▶ Aufgabenstellung:
Schreiben Sie aus der Theaterbesprechung zum „Mann ohne Eigenschaften“ den Teil zwischen „Wie schon die“ und „Moign verwehrt bleibt.“, beide eingeschlossen, wortgetreu ab.

Als Mann ohne Eigenschaften geht Gabriel Schneider hervor­ragend durch. Man glaubt ihm die Intelligenz. Man glaubt ihm die Wachheit. Man glaubt ihm das Grüblerische, kurz, man glaubt ihm die Gestalt, welche die psychologische Typenlehre sechzig Jahre nach Musil in die Worte gefasst hat: "Die Theorieminister sind nachdenkliche Beobachter, die ihre Umgebung aus einer kritischen Distanz betrachten. Sie wollen lernen und verstehen – ihr ganzes Leben lang. Theorieminister ruhen nicht eher, als bis sich alle Einzelteile zu einem vollständigen, in sich geschlossenen Bild zusammenfügen. Wenn es dann so weit ist, erscheint ihnen ihre Erkenntnis so sonnenklar, dass sie es kaum für wert erachten, sie anderen mitzuteilen. Weil sie introvertiert sind, bleiben ihrer Umgebung viele ihrer Gedankengänge und Überlegungen verborgen. – Theorieminister sind durch und durch rationale Typen. Ihnen steht die Logik auf die Stirn geschrieben. Sie werfen einen analytischen Blick auf ihre Umwelt: Sie interessieren sich für Prinzipen und Grundsätze, versuchen die Logik eines Systems zu durchschauen und entwerfen Theorien darüber, nach welchen Gesetzen die Welt um sie herum wohl funktioniert. Weil sie Intuitivwahrnehmer sind, verarbeiten sie eingehende Informationen so, dass sich ihnen übergeordnete Zusammenhänge und logische Muster erschliessen. Sie sind gegenüber Neuem und Originellem aufgeschlossen und haben ein gutes Gespür für Zukunftsträchtiges."

 

Wie schon die Beschreibung von Stefanie Stahl und Melanie Alt zeigt, darf man den Theorieminister nicht allein lassen, sonst kommt nichts zustande. Für die Bühne gilt das erst recht. Man müsste das grosse Neutron, welches der Mann ohne Eigenschaften abgibt, in ein System setzen, in dem er kontrastiert mit verschiedenen geladenen Elektronen und Protonen, welche mit ihrem Drall das Ganze in Bewegung halten. Doch nur zwei verstehen es, dem Mann ohne Eigenschaften als pralle, greifbare Figuren gegenüberzutreten: Chantal Le Moign als Diotima und Stéphane Maeder als General Stumm von Bordwehr. Maeders Darstellung ist spannender, weil er gleich zum Titelhelden in Beziehung tritt, während das Le Moign verwehrt bleibt.

▶ Datensätze:
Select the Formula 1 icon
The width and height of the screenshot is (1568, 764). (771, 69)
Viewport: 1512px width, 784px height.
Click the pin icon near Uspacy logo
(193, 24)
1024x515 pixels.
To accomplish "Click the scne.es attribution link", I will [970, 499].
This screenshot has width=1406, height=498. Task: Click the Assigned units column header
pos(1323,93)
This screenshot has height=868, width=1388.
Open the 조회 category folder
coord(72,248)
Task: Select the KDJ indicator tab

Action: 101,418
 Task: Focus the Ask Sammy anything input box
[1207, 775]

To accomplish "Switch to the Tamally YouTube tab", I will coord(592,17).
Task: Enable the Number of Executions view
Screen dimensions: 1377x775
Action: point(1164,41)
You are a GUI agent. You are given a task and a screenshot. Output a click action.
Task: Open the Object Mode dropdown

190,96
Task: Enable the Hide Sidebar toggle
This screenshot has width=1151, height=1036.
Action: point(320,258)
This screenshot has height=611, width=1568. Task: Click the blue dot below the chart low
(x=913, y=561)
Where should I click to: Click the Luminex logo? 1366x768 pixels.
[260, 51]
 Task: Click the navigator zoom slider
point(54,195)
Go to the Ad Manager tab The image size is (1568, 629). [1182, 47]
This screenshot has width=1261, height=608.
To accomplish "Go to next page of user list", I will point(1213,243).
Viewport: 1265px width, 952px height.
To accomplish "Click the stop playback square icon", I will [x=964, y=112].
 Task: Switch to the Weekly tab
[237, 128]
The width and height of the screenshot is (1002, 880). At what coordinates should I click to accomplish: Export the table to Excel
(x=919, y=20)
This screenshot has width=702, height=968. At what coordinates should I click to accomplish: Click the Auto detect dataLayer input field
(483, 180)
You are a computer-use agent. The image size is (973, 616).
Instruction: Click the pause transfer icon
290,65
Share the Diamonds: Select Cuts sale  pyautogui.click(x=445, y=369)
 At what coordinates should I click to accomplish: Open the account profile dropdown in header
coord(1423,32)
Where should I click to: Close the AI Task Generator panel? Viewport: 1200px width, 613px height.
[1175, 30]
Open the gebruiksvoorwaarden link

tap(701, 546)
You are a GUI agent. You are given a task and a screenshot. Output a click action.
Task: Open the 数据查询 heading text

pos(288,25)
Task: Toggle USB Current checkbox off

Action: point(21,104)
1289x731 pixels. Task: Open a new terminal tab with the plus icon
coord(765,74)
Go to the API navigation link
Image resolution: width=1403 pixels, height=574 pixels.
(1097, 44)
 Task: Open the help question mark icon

▶ Ergebnis:
Wie schon die Beschreibung von Stefanie Stahl und Melanie Alt zeigt, darf man den Theorieminister nicht allein lassen, sonst kommt nichts zustande. Für die Bühne gilt das erst recht. Man müsste das grosse Neutron, welches der Mann ohne Eigenschaften abgibt, in ein System setzen, in dem er kontrastiert mit verschiedenen geladenen Elektronen und Protonen, welche mit ihrem Drall das Ganze in Bewegung halten. Doch nur zwei verstehen es, dem Mann ohne Eigenschaften als pralle, greifbare Figuren gegenüberzutreten: Chantal Le Moign als Diotima und Stéphane Maeder als General Stumm von Bordwehr. Maeders Darstellung ist spannender, weil er gleich zum Titelhelden in Beziehung tritt, während das Le Moign verwehrt bleibt.